Fig 1. Atomistic interactions between polyP and α-Syn fibrils.

(A) Molecular docking simulations showing polyP-14 binding sites in α-Syn fibrils (PDB ID: 6XYO). α-Syn and polyP-14 molecules are shown as surface and ball-and-stick, respectively in the cartoon structure. (B) A schematic model showing the bonding network (dashed lines) for lysine residues in α-Syn molecules distributed on the upper (D-F-B-J-H, blue) and lower (C-E-A-I-G, green) protofilaments of the 6XYO fibril structure. Shown are interactions (represented by pink lines) representing 1 free phosphate unit interacting with the first 2 α-Syn molecules facing opposite in each protofilament (chains G and H). (C) Cartoon structure of polyP-14 (red) docked against the 6XYO electron density (EMD-10650) showing the mystery high-charge density core is occupied by 7 phosphate units in polyP-14. (D, E) MD snapshots showing the polyP interaction with α-Syn monomeric single filament structure 8A9L (D) and fibril protofilament 6XYO (E) before and after 50 ns MD simulation in Gromacs. (F) Cartoon structure of the final MD snapshots obtained from 50 ns all-atom MD simulation in Gromacs showing the α-Syn residues in 6XYO interacting with polyP-14 (in stick). Chain names for individual residues are shown before each colon. (G) Interaction pattern of polyP-14 with α-Syn residues (6XYO fibril structure) obtained from 100 ns MD simulation in Desmond. The underlying data can be found in Mendeley (see data statement for details).

Fig 2. Effect of polyP on the kinetics of WT and mutant α-Syn fibril formation.

(A) ThT fluorescence curves of 100 μM α-Syn wild-type and mutant proteins in the absence (left panel) or presence of 500 μM polyP-130 (in Pi-units) in 40 mM KPi, 50 mM KCl (pH 7.5). n = 3 and a representative graph is shown. (B) Respective half-lives (t_1/2) of fibril formation. The mean of 3 experiments ±SD is shown. Statistical analysis was prepared with one-way ANOVA (ns P-value >0.05, **** P-value <0.0001) comparing each polyP sample to the control sample (absence of polyP). The underlying data can be found in Mendeley (see data statement for details).

Fig 3. Effects of K43, K45 substitution on polyP binding, fibril stability and morphology.

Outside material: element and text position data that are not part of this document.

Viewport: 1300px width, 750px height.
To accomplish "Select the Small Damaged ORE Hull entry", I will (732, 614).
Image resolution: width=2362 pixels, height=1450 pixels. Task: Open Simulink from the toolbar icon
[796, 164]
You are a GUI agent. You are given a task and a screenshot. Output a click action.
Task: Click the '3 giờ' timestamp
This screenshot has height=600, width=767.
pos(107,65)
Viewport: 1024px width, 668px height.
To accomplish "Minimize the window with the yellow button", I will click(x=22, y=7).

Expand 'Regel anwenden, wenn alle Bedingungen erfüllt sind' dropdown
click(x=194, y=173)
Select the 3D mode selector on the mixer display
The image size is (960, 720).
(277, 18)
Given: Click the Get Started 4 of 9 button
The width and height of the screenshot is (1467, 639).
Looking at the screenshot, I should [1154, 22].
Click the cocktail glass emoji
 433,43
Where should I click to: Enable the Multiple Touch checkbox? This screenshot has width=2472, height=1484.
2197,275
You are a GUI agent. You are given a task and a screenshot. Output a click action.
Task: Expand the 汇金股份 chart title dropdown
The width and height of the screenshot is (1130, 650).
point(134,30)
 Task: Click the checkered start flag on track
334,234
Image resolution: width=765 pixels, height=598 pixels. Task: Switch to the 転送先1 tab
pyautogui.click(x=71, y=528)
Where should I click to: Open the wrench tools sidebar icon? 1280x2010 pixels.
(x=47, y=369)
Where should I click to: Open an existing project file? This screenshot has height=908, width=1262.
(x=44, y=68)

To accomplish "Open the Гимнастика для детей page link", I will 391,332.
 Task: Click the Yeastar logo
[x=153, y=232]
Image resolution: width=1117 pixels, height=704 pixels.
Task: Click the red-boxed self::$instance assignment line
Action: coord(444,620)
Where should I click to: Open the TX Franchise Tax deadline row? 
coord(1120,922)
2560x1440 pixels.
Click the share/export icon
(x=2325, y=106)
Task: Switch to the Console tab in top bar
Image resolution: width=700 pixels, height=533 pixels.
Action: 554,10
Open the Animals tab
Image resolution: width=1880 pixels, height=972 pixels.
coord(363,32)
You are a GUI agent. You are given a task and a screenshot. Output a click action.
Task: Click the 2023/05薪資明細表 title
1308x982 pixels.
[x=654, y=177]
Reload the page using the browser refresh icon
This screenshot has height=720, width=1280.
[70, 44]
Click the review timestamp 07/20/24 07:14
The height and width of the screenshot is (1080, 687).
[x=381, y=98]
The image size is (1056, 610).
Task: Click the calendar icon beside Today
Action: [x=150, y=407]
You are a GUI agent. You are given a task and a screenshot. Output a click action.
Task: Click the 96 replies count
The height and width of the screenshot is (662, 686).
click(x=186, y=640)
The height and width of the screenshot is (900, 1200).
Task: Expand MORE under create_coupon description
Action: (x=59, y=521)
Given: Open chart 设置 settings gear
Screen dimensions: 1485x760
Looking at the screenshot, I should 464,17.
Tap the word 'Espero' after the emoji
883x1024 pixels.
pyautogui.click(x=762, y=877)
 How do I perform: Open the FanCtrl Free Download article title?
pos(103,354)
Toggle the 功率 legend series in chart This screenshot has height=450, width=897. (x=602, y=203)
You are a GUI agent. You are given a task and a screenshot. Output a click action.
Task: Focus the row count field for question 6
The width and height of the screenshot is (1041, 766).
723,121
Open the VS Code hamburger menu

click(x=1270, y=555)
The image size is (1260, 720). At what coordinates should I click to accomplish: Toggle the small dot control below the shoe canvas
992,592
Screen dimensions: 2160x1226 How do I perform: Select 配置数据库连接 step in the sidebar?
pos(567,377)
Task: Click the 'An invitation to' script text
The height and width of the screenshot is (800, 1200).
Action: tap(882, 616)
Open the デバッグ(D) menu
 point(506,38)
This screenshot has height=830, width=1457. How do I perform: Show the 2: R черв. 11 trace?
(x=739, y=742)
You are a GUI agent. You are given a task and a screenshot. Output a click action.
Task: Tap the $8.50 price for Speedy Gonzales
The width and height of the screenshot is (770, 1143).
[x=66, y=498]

(A) Fibrils of 100 μM WT α-Syn or α-Syn^K43A,45A were formed in the absence or presence of increasing amounts of polyP-130 for 48 h. Fibrils were pelleted, washed with high salt buffer and digested in 1 M hydrochloric acid to hydrolyze all bound polyP. Free Pi was measured using molybdate. (B) TEM of 100 μM WT α-Syn or α-Syn^K43A,K45A fibrils formed in the absence or presence of 500 μM polyP-130. Frequency distribution plots of the fibril width distributions and the mean fibril width and standard deviation are given in the middle panel. Ten representative filaments are presented on the right for each condition (scale bar is 10 nm). At least 100 fibrils per condition were measured across 3 separate experiments. (C) Fibrils were prepared in the absence or presence of 500 μM polyP-130 as before. Fibrils of WT α-Syn (black/gray) or α-Syn^K43A,K45A mutant (light and dark purple) fibrils were supplemented with ThT and incubated with increasing concentrations of SDS at 37°C for 5 min. Changes in ThT fluorescence were recorded; n = 3; mean ± SD is shown. The underlying data can be found in Mendeley (see data statement for details).

Fig 4. Effects of polyP binding on cytoxicity of α-Syn.

(A) Representative overlays of differentiated SH-SY5Y cells after 24 h treatment with 4 μM sonicated fibrils of WT α-Syn or α-Syn^K43A,K45A mutant in absence or presence of of polyP-130. Cells were stained with Hoechst to indicate all cells present in the image (blue), and with propidium iodide (PI) to identify the dead cells (red). Cells positive for both stains are observed in magenta and considered dead. All others are considered alive. Scale bars are 40 μm. (B) Quantification of the results shown in (A). Measurements are in biological triplicates with bars representing mean ± SD. Statistical analysis was performed using two-way ANOVA; ns: not significant; *p < 0.05, **p < 0.005. Pairwise comparisons across the subgroups did not show any significant differences. The underlying data can be found in Mendeley (see data statement for details).